With the release of Midnight Sun in April 2014, The Ghost of a Saber Tooth Tiger received substantial media coverage in a variety of publications and online media, exploring the nature of their music, relationship and how the band connects to Lennon's musical heritage. Prior to that GOASTT appeared in a two-page spread in Vanity Fair, where they were photographed by famed French photographer Patrick Demarchelier. In the article Lennon described the musical relationship with Kemp as having parallels to the relationship between his father John Lennon and writing partner Paul McCartney, and said his writing relationship with Kemp is like "intellectual tennis".

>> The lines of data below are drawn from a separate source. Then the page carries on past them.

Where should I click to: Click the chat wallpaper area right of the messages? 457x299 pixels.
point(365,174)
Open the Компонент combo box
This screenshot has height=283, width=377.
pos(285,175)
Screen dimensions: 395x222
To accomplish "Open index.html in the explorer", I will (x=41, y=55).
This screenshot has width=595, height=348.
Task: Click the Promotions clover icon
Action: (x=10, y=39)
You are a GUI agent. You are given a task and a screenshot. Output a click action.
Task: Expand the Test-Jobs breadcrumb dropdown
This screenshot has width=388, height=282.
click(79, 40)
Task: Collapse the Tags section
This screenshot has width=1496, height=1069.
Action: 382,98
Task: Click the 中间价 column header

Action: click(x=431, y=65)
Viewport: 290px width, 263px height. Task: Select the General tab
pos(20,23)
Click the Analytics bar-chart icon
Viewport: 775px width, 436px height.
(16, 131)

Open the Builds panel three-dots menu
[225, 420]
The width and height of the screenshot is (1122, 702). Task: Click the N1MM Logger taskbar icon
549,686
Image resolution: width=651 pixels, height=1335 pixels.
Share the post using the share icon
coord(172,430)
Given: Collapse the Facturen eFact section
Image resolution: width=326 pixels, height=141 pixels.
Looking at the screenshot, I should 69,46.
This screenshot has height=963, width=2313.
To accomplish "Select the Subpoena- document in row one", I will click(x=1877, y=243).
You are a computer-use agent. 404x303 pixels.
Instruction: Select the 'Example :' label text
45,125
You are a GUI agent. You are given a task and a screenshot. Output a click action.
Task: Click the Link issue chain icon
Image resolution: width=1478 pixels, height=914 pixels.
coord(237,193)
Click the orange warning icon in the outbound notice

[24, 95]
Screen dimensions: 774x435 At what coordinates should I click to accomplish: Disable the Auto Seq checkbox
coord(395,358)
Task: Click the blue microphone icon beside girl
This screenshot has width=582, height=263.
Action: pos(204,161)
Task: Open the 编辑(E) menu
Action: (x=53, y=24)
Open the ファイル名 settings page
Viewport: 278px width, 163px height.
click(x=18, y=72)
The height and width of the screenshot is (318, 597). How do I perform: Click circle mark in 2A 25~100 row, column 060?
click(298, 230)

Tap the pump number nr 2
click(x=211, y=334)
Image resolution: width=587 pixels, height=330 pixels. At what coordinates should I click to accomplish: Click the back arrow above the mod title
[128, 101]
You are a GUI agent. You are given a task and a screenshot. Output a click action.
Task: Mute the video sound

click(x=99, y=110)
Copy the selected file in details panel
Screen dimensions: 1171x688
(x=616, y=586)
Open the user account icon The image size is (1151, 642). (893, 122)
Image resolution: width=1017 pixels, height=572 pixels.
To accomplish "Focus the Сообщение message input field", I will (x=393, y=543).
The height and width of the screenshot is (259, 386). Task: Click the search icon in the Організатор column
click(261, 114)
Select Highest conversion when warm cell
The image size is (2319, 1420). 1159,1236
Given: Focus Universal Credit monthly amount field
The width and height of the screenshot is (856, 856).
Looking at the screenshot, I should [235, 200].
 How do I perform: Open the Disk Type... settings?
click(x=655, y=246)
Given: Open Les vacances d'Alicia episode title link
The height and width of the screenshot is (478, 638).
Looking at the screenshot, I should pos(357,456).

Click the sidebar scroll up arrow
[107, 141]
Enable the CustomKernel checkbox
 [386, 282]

In Italian Vogue, a reviewer described their sound as "soft and dreamy and evokes 60s French Pop and Folk Pops' Bohemian Gypsie atmosphere." For the fall 2010 issue of Purple, Lennon and Kemp recreated the iconic picture of John Lennon and Yoko Ono taken by famous photographer Annie Leibovitz for the cover of Rolling Stone in 1981. The picture of Kemp and Lennon was taken by photographer Terry Richardson. In Rolling Stone magazine, Lennon told interviewer Austin Scaggs about the musical dynamics of his relationship with Kemp, juxtaposed with that of John Lennon and Yoko Ono: "They were unified as a message and a movement, but she didn't want to write songs with my dad. ... [Kemp and I] love to collaborate. We just have a chemistry." They have also performed on Late Night with Jimmy Fallon and Conan.